Letchi

L’adoption d’un jeune chat est une expérience gratifiante qu’il faut aborder avec subtilité.

 Tout était programmé. Nous adopterions un petit chat après les turbulences de l’été, ce serait un chat de gouttière,  une femelle, elle s’appellerait Letchi, elle ne serait ni rousse ni noire. Une annonce sur « le bon coin » nous permet d’identifier la perle rare.

 Pour Letchi, l’affaire commence mal. Elle est pour la première fois enfermée en cage ; elle doit subir deux heures de voiture jusqu’à Carcans. Elle arrive dans une maison qu’elle ne connait pas, passe dans des bras qu’elle ne connait pas. Elle passe une nuit entière seule dans une chambre isolée.

Peu à peu, des consolations apparaissent : des croquettes à manger goulument, une litière propre, une balle de tennis accrochée à une ficelle, des meubles à escalader, des câlins interminables et ronronnants… En moins de 24 heures, Letchi a pris ses marques. Elle a exploré la maison de fond en comble, choisi ses lieux de prédilection et pris des habitudes. Elle utilise sa litière. Elle sait se faire comprendre lorsqu’elle a faim.

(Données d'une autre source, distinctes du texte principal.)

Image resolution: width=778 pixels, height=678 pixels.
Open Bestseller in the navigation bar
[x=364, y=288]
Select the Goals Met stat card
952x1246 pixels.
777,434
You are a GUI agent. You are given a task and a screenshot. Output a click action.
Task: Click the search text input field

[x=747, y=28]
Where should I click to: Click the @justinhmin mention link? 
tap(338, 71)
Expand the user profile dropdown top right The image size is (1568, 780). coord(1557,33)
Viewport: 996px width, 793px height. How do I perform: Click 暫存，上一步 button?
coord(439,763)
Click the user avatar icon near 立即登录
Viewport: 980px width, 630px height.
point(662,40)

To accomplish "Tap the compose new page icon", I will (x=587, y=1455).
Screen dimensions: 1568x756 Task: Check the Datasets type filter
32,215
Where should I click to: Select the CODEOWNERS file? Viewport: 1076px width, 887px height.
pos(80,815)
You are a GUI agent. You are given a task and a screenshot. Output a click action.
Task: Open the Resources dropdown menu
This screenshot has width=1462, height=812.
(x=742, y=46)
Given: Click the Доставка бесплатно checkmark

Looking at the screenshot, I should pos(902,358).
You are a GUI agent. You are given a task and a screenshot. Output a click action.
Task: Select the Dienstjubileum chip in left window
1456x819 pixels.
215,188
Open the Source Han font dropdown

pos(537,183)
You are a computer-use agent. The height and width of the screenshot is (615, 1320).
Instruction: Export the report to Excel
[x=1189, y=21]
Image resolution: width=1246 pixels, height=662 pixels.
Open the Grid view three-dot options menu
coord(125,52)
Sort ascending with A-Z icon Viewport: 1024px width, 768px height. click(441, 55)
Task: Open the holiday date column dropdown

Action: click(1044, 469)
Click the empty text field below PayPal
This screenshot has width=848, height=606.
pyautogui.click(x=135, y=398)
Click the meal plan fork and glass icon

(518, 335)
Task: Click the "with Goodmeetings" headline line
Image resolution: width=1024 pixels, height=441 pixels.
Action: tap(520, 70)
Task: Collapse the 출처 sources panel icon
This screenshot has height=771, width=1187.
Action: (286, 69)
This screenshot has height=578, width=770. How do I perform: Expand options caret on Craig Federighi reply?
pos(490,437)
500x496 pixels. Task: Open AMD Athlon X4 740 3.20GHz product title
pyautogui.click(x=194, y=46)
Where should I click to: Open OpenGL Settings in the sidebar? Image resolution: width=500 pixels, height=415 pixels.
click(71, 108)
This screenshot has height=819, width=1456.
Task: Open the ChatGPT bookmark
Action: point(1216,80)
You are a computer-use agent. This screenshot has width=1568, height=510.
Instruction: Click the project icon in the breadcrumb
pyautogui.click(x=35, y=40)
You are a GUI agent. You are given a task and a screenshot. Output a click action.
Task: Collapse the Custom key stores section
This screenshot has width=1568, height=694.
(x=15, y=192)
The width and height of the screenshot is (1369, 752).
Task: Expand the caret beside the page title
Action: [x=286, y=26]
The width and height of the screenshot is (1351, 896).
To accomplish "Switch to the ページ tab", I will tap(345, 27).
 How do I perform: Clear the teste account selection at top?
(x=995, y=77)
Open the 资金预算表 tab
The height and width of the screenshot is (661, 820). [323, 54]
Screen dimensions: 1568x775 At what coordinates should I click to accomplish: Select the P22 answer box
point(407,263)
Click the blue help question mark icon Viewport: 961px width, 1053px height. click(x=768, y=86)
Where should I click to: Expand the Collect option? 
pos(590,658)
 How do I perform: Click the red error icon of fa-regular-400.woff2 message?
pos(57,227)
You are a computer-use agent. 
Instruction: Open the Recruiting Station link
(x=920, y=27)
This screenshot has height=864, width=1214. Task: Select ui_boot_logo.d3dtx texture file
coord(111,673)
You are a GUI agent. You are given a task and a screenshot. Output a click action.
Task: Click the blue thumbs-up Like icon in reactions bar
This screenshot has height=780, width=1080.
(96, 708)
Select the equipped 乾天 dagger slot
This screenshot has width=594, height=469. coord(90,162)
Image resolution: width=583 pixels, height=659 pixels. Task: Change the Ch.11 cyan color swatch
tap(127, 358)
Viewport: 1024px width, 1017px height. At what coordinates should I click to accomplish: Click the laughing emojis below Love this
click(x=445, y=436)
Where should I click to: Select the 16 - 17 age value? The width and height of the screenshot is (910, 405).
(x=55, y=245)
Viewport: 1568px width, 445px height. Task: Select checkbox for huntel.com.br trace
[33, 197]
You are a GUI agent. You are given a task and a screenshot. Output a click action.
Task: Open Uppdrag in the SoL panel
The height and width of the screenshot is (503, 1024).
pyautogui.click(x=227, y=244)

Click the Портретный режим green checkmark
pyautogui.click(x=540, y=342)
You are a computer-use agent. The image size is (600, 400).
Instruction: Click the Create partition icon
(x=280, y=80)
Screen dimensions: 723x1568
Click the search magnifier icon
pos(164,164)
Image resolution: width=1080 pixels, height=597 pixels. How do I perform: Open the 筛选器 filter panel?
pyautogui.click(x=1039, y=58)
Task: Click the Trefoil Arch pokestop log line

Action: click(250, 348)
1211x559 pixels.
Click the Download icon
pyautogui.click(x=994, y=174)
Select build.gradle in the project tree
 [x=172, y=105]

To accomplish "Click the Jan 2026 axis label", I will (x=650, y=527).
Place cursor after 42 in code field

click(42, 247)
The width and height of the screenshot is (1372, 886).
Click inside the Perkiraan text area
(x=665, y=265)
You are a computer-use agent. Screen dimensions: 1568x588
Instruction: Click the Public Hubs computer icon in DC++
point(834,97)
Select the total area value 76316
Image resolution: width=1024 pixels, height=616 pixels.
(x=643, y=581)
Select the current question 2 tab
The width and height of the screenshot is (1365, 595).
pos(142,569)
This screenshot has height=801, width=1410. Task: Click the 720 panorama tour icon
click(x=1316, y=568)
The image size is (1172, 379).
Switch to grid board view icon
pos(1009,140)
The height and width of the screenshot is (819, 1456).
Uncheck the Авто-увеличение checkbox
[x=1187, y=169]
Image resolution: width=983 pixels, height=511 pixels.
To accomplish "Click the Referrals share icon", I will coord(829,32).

 L’apprivoisement n’est pas achevé. Il va falloir marquer des interdits, comme celui de sauter sur la plaque chauffante de la cuisine, et les faire respecter sans faire appel à la peur. Nous devrons lui donner accès au jardin au risque qu’elle se heurte aux chats du voisinage ou qu’elle se perde. Nous allons aussi l’emmener dans notre petit appartement de Bordeaux, où nous vivons la majeure partie du temps à partir d’octobre.

 Accueillir un jeune chat est source d’immenses satisfactions : l’animal est présent, joueur, affectueux. Mais il faut gérer finement l’apprentissage mutuel d’une relation respectueuse de ce qu’est un félin et de ce qu’est un humain.